ドロレスの夫殺しは、あのアリバイ工作にふさわしく計画的なものだったのか、それとも成り行きだったのか。
あの場での殺害、ということに限れば、やはりルパンの言う通り成り行きだったと思います。
なぜなら、本来なら彼女はもっと待つべきだったと思うからです。
モロッコ革の袋を手に入れたからといって、この件についてドロレスが知っていることはあまりに少なく、残りの情報はスタインウェッグから聞き出せばいいといっても、ケッセルバッハが殺されたとなると彼の口は当然堅くなるでしょう。
まだ明らかにしなければならない事は山のようにあり、いつか殺すにしても、それはケッセルバッハを働かせるだけ働かせた後からやるべきであって、少なくともあそこで殺すべきじゃない。
そういったこと、ドロレスも考えたと思うんですよね。
でも殺してしまった。
理由はスタインウェッグの最後の手紙にあった通りなのでしょう。
彼女は結婚当時からいつか夫を殺そうと思っていた(これについては「その5」でも考察)。常時チャンスを伺い、夫の周囲を嗅ぎ回り、だから夫とスタインウェッグの極秘の会話も知ることができた。新たに大公妃となる野望も芽生え、いよいよ夫は抹殺しなければならない存在となる。でも一方で彼女は損得勘定のできる頭のいい女で、夫は当分生かしておくべきだという計算もしていたはず。

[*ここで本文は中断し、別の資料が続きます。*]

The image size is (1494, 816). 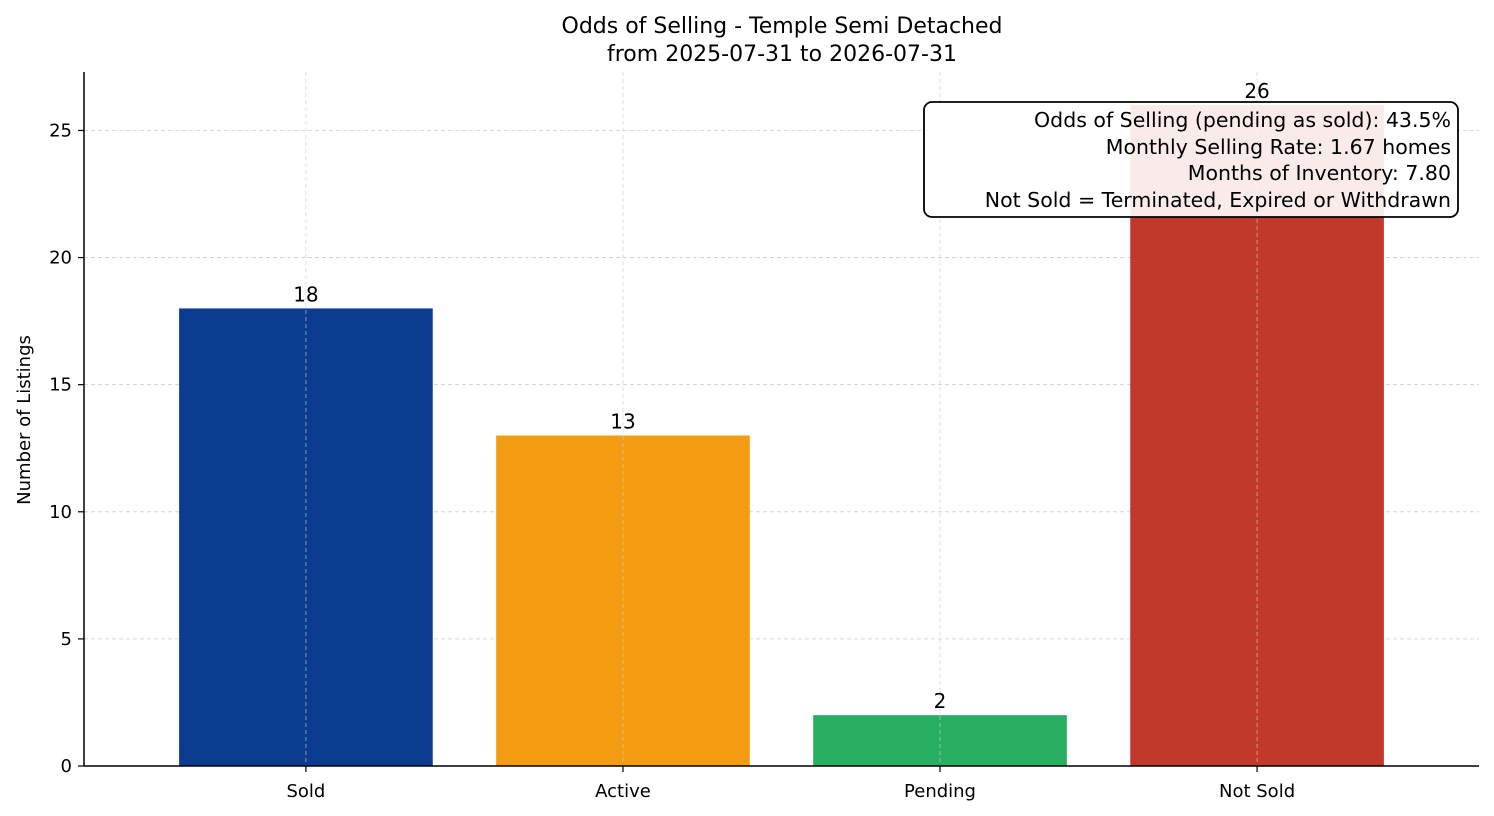 What do you see at coordinates (66, 766) in the screenshot?
I see `y-tick-label: 0` at bounding box center [66, 766].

それらを踏まえてあの夜の彼女を推測するなら、次のような感じでしょうか。
最初は殺すつもりはなかった。でも身動きできない夫を見て、以前からの望みが頭をもたげ、衝動的に殺してしまった。そして名高い犯罪者の名刺を見つけて、特に何の感慨も持たずに「これはちょうどいい」という理由だけでそれを遺体に刺した。
又は、
最初は殺すつもりはなかった。でも身動きできない夫を見て、以前からの望みが頭をもたげてしまった。それでも彼女はまだ計算したかもしれない。でも名高い犯罪者の名刺を見つけてしまっては、最後の理性もふっとんでしまった。他人に罪を被せられる誘惑に殺意を抑えることは出来なかった。
まあどちらでもいいんだけど、最初は前者のパターンだろうと思っていたものが、「続813」を読みこむうちに、今では後者のパターンもありえるかもという気持ちになっています。個人的にその部分ではまだ悩んでいて、どちらにも決めきれません。
どっちにしても確かなことは、結婚してこのかた、殺す機会があれば絶対に逃すまいと思っていた彼女に、そのチャンスが完璧にお膳立てされた状態でもたらされ、彼女はそれを存分に生かしたということ。
でもタイミングは最悪だった。敵に回した人物も最悪だった。結果的にそれが彼女の自滅の始まりとなり、更なる狂気へと走らせてしまう要因となってしまう。
最初の殺人が間違っていたから、その後強迫観念にかられたような、自衛のための殺人に走る羽目になってしまうのですよ。
おぞましいの極みですね。呪われてるなと思います。
その名の通り、苦しむべき運命を与えられた女性なのかもしれません。